El día de nuestro marqueo, como era tradición, los quintos comimos caldereta e hicimos muchas tonterías. A los mozos, que eran ofrenda y servidumbre de los pueblos a la sociedad a través del ejército, nos consentían y reían excentricidades propias de la situación y de la edad.
Unos con entusiasmo y otros por no desentonar seguimos las costumbres de nuestros padres y ancestros. Era lo que el pueblo esperaba y nosotros para no defraudar esas expectativas hicimos ostentación de nuestra efímera condición.
Nos talló el cabo de los municipales y nos reconoció uno de los médicos del pueblo. ¿Tienes algo que alegar?

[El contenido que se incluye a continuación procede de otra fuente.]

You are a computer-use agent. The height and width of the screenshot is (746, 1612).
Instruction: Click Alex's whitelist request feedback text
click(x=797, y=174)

No. Pues ancha es Castilla. Visitamos las casas de todos los tallados. Pasamos de los dulces y el aguardiente al vino. A la hora del almuerzo fuimos a comer la caldereta que nos prepararon. Puede suponerse el estado general de la tropa a la caída de la tarde. Pues nada, aquí no se va nadie a casa. Decidimos pasar la noche en la casilla que nos sirvió de cuartel general. De mobiliario disponíamos de cuatro sillas de enea desvencijadas y un par de puertas viejas en el suelo. Encina de una de ellas, evitando el picaporte y soportando unos adornos oxidados en las costillas, pasé yo tan ‘placentera’ velada.
Al amanecer recorrimos las calles del pueblo con cantos tradicionales y formando bulla para hacernos notar. ‘Quinto levanta, tira de la manta’. Llevábamos una garrafa de vino de arroba y una escupidera. De ella bebíamos (limpia, eso sí, faltaría más).

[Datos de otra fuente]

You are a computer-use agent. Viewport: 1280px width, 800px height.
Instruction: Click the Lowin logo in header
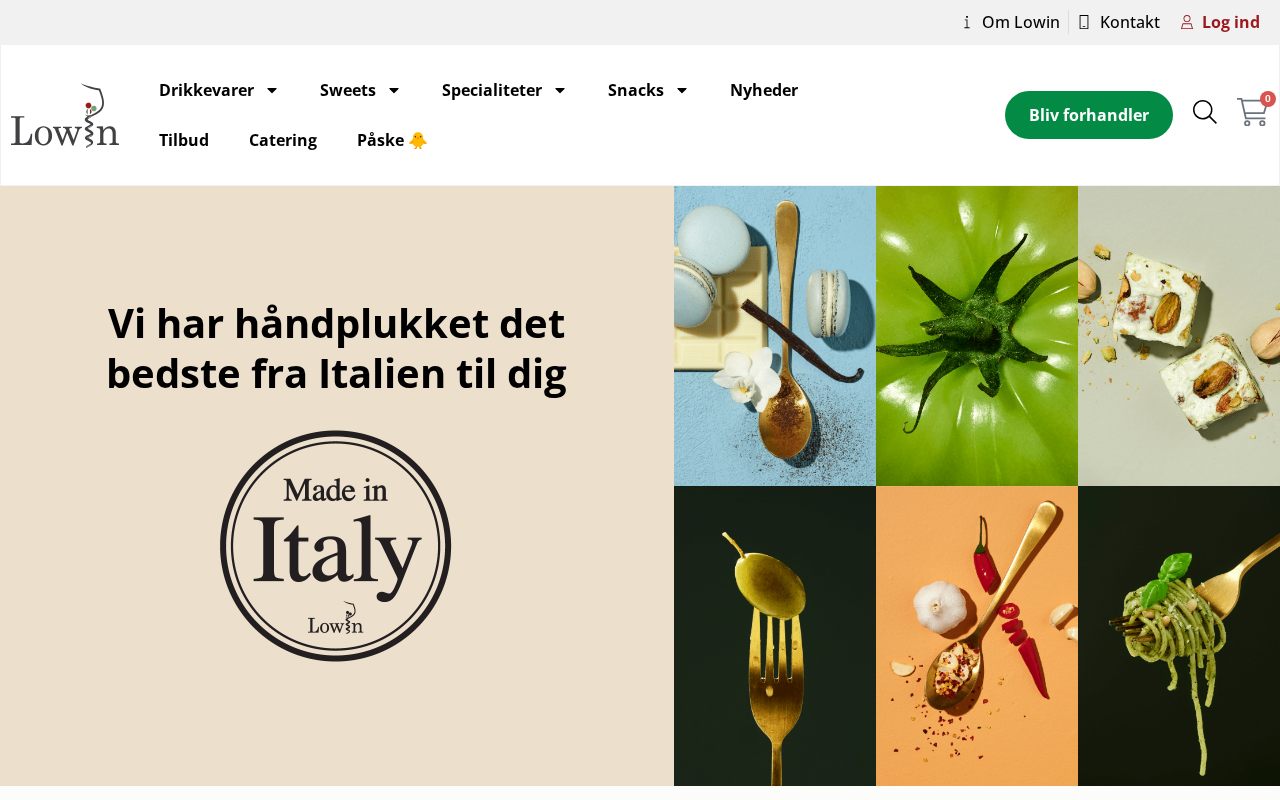[x=65, y=115]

Viene esto a cuento del efecto Pigmalión, el escultor que talló a la bella doncella Galatea. Se enamoró de su obra con tanta pasión y entrega que la diosa Afrodita compadecida de él la convirtió en ser vivo.
Las expectativas que tienen unas personas sobre otras influyen en la manera de comportarse estas, positiva o negativamente. El pueblo esperaba que los quintos de aquel año nos comportásemos como lo habían hecho los que nos precedieron y nosotros actuamos para no defraudarlos.
El efecto Pigmalión tiene su parte provechosa en cuanto que puede servir de estímulo. En la docencia, el alumno responde mejor cuando sabe que el profesor tiene un buen concepto de él. Si mi padre confía en mí yo procuraré no defraudarlo.
En este contexto de expectativas y respuestas se desarrollan muchos comportamientos. En cierto sentido también estamos condicionados por ellos.
Somos consecuentes con la estima que nos tienen. Por eso la expresión: ‘No me esperaba eso de ti’ supone una decepción a una conducta esperada y para el que se lo dicen, un ataque a su autoestima.
Un paisano mío, de mejorable reputación, al que importaba más la olla que la fama, reaccionó así cuando le recriminaron, de guasa, su mal comportamiento:
¿Qué va a pensar la gente de ti?
Y a mí qué me importa, respondió, yo tengo los chivos vendidos y el dinero en la faldriquera.